Érika Leal, repórter da Record Brasília, morre aos 47 anos

Profissional estava internada havia cerca de dois meses após sofrer um acidente doméstico e construiu carreira marcada pela atuação em diferentes áreas do jornalismo

A jornalista Érika Leal morreu nesta terça-feira (7/7), em Brasília, após passar cerca de dois meses internada em coma em decorrência de um acidente doméstico. Repórter da Record Brasília há sete anos, ela construiu uma carreira voltada à cobertura de temas como política, economia, cultura e entretenimento.

Formada em Jornalismo pela Universidade Federal de Goiás (UFG), Érika também era mestre em Interpretação e Tradução de Idiomas pela University of Westminster, na Inglaterra. Fluente em inglês, utilizava o conhecimento para entrevistar fontes internacionais, produzir conteúdos bilíngues e traduzir informações durante a apuração de reportagens.

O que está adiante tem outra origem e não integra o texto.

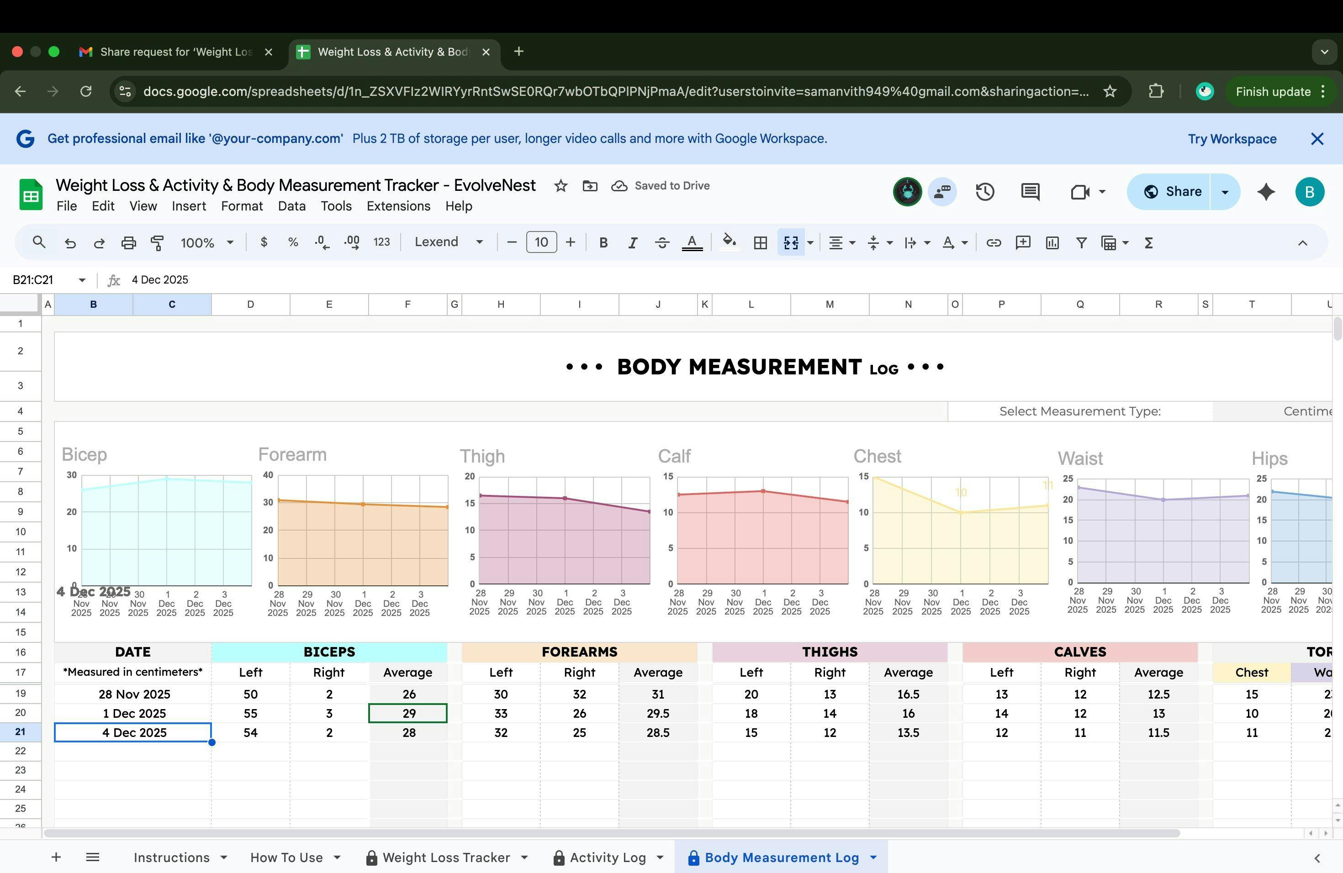This screenshot has width=1343, height=873.
Task: Click the borders grid icon
Action: (760, 243)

Antes de chegar à Record Brasília, a jornalista trabalhou por mais de sete anos no Grupo Bandeirantes de Comunicação, na capital federal. No período, atuou como editora de texto e repórter, acompanhando pautas de alcance local, nacional e internacional.Play Video

Além da televisão, Érika Leal também produzia conteúdo sobre gastronomia vegana e vegetariana nas redes sociais, por meio do perfil “Virando Veganas”.

Com uma trajetória dedicada ao jornalismo, Érika deixa um legado marcado pela atuação em diferentes áreas da comunicação e pela cobertura de temas de interesse público.

A Rede Record divulgou nota de pesar pela morte de Érika Leal: 

A Record está em luto pela perda da jornalista Érika Leal, que morreu nesta terça-feira (7), aos 47 anos, em Brasília. Ela estava internada havia cerca de dois meses no Hospital Regional da Asa Norte (Hran), em coma, após sofrer um acidente doméstico.

Érika fazia parte da equipe da Record Brasília desde 2019 e construiu uma trajetória marcada pelo profissionalismo, pela sensibilidade e pelo compromisso com a informação. Ao longo da carreira, participou de importantes coberturas nas áreas de política, economia, cultura e entretenimento, sempre com dedicação, elegância e respeito ao público.

Formada em Jornalismo pela Universidade Federal de Goiás (UFG), era mestre em Interpretação e Tradução de Idiomas pela University of Westminster, na Inglaterra. Fluente em inglês, acumulou experiência em televisão, rádio, internet, jornal, revista e assessoria de imprensa. Atualmente, também apresentava o programa Interesse Público, do Ministério Público Federal, exibido pela TV Justiça.

Érika deixa as filhas Jaqueline, de 19 anos, e Jéssica, de 17. Sua partida deixa um vazio entre colegas, amigos e familiares, que guardam a lembrança de uma profissional talentosa, generosa e apaixonada pelo jornalismo.

Neste momento de profunda tristeza, a equipe da Record Brasília presta suas mais sinceras condolências.

Sindicato e Comissão lamentam morte

A Comissão de Jornalistas pela Igualdade Racial do Distrito Federal (Cojira-DF) e o Sindicato dos Jornalistas Profissionais do Distrito Federal (SJPDF) lamentaram a morte da pofissional em um post nas redes sociais. Segundo as instituições, a jornalista era uma profissional “competente e ser humano especial”.

“Sua partida abre uma lacuna na cobertura de imprensa comprometida com a qualidade da informação e com o mais digno humanismo de uma mulher e profissional negra de inestimável valor. Uma perda para a sociedade e o jornalismo do DF”, continua o texto.